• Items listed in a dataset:
= = = =

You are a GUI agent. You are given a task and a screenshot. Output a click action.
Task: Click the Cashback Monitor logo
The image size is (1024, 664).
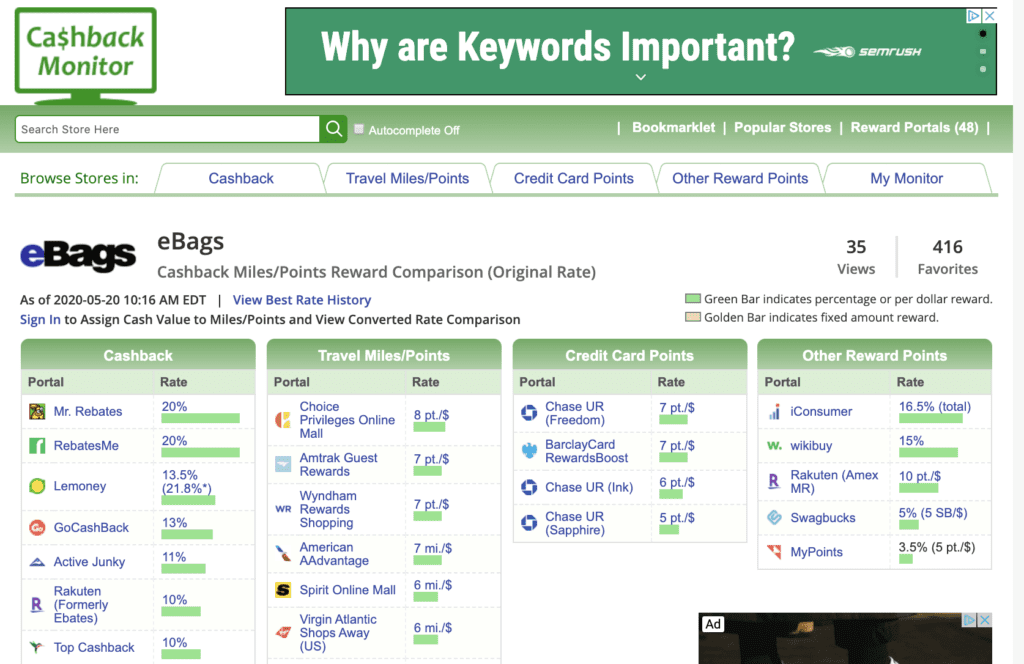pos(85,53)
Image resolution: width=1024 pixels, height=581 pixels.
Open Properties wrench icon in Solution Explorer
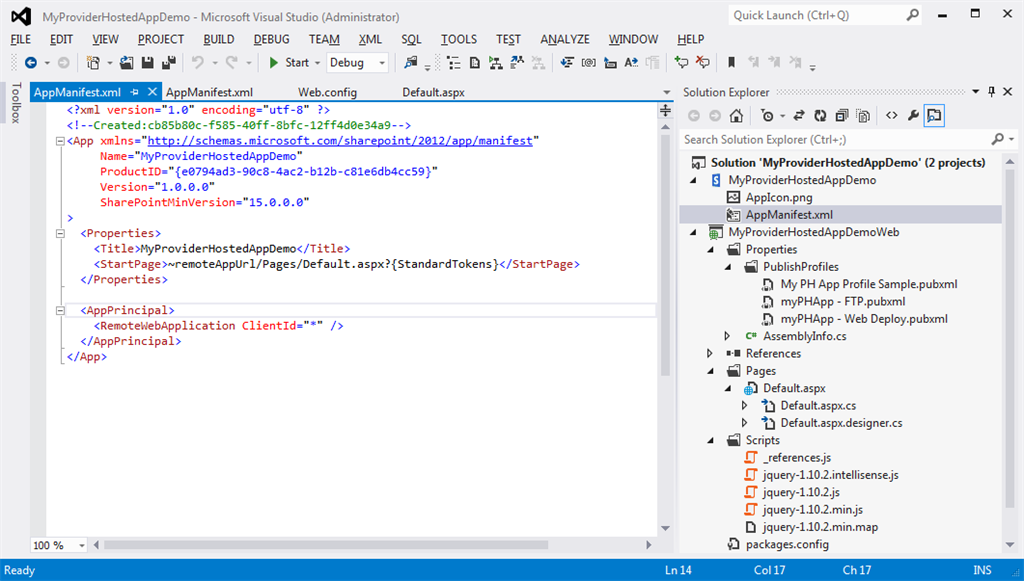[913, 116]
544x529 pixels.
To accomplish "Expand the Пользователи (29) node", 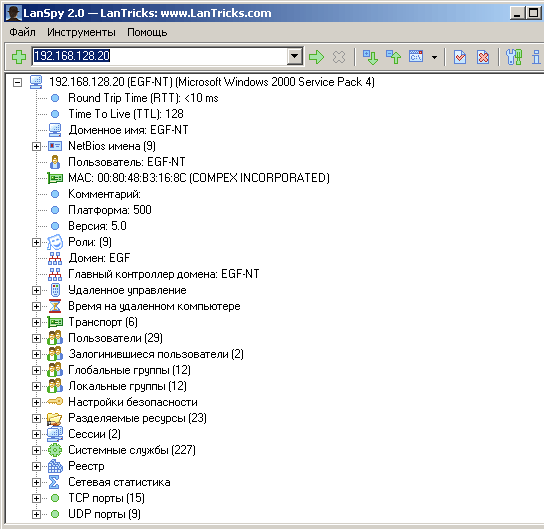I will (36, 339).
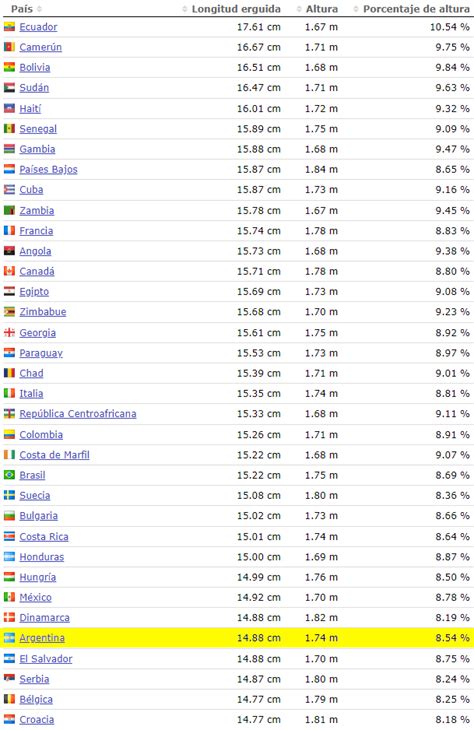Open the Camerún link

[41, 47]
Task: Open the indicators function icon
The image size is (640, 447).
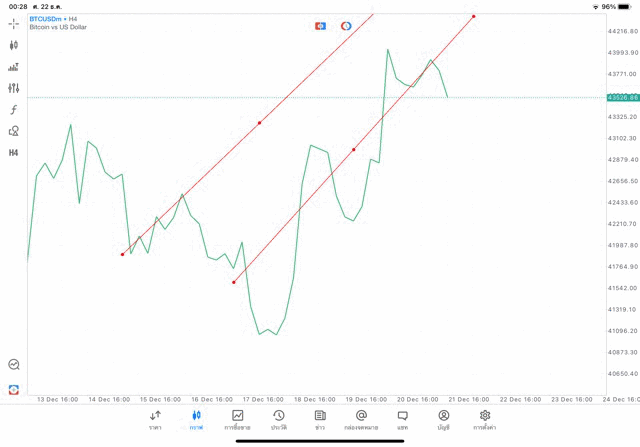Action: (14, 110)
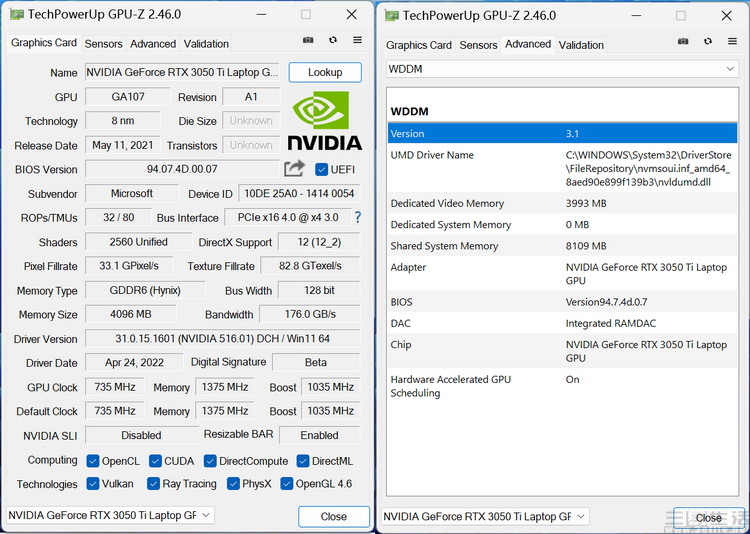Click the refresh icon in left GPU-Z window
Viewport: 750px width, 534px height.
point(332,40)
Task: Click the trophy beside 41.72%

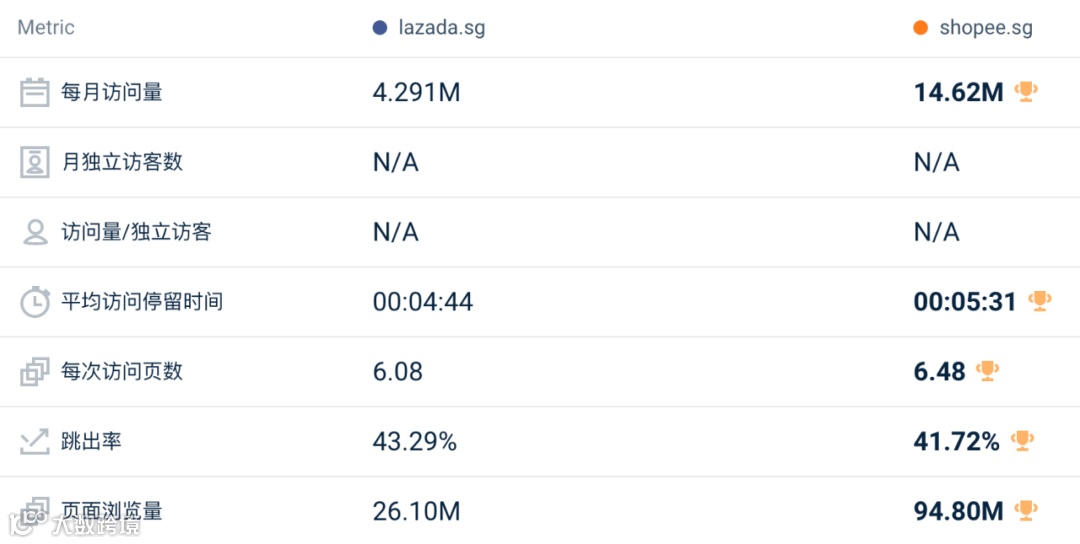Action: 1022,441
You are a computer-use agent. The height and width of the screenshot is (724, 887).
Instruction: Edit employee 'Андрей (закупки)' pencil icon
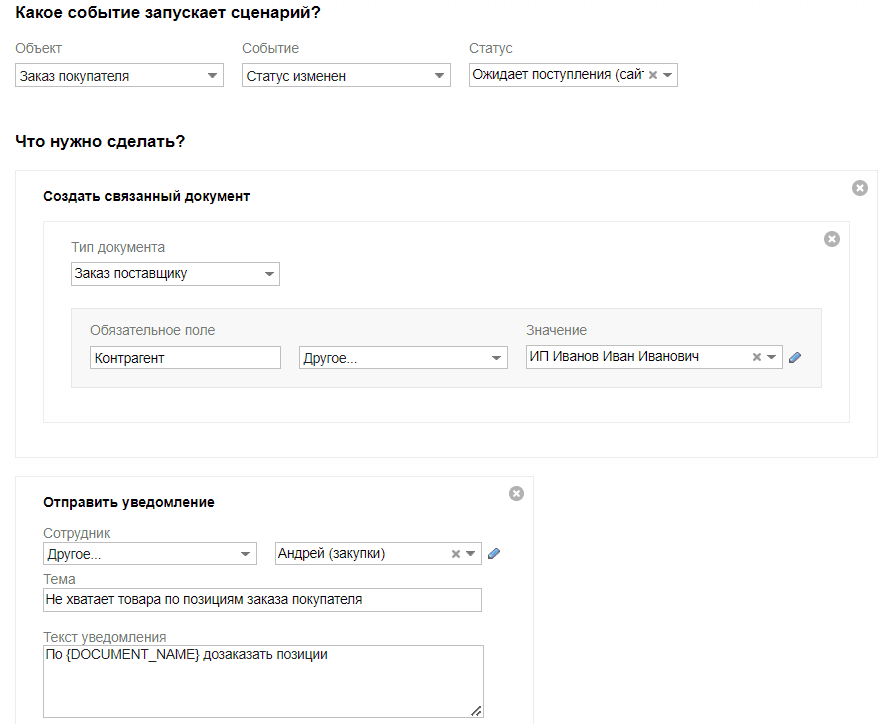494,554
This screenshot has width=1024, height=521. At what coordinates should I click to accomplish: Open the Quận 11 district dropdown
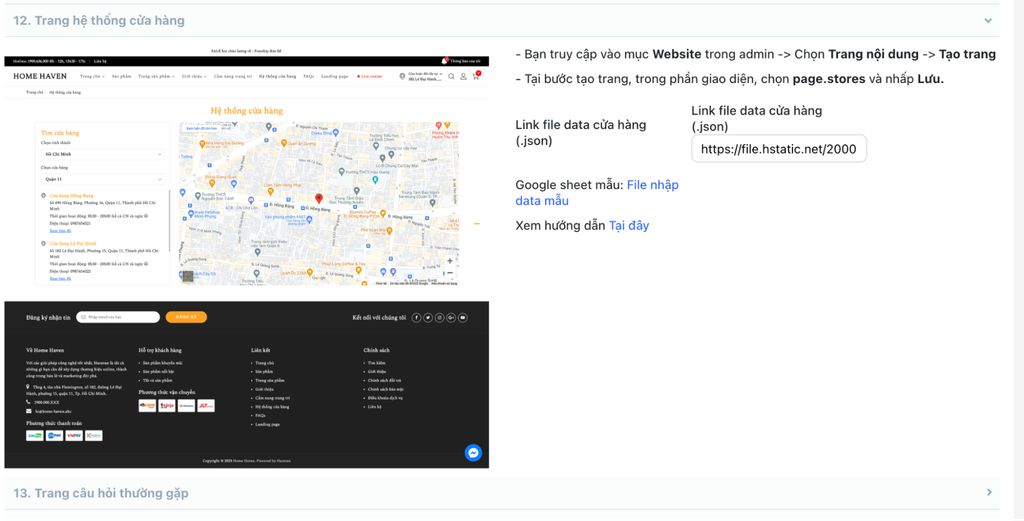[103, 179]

= = = =

Wherever a line above contains "pixels", copy that line.

Image resolution: width=1024 pixels, height=581 pixels.
544x529 pixels.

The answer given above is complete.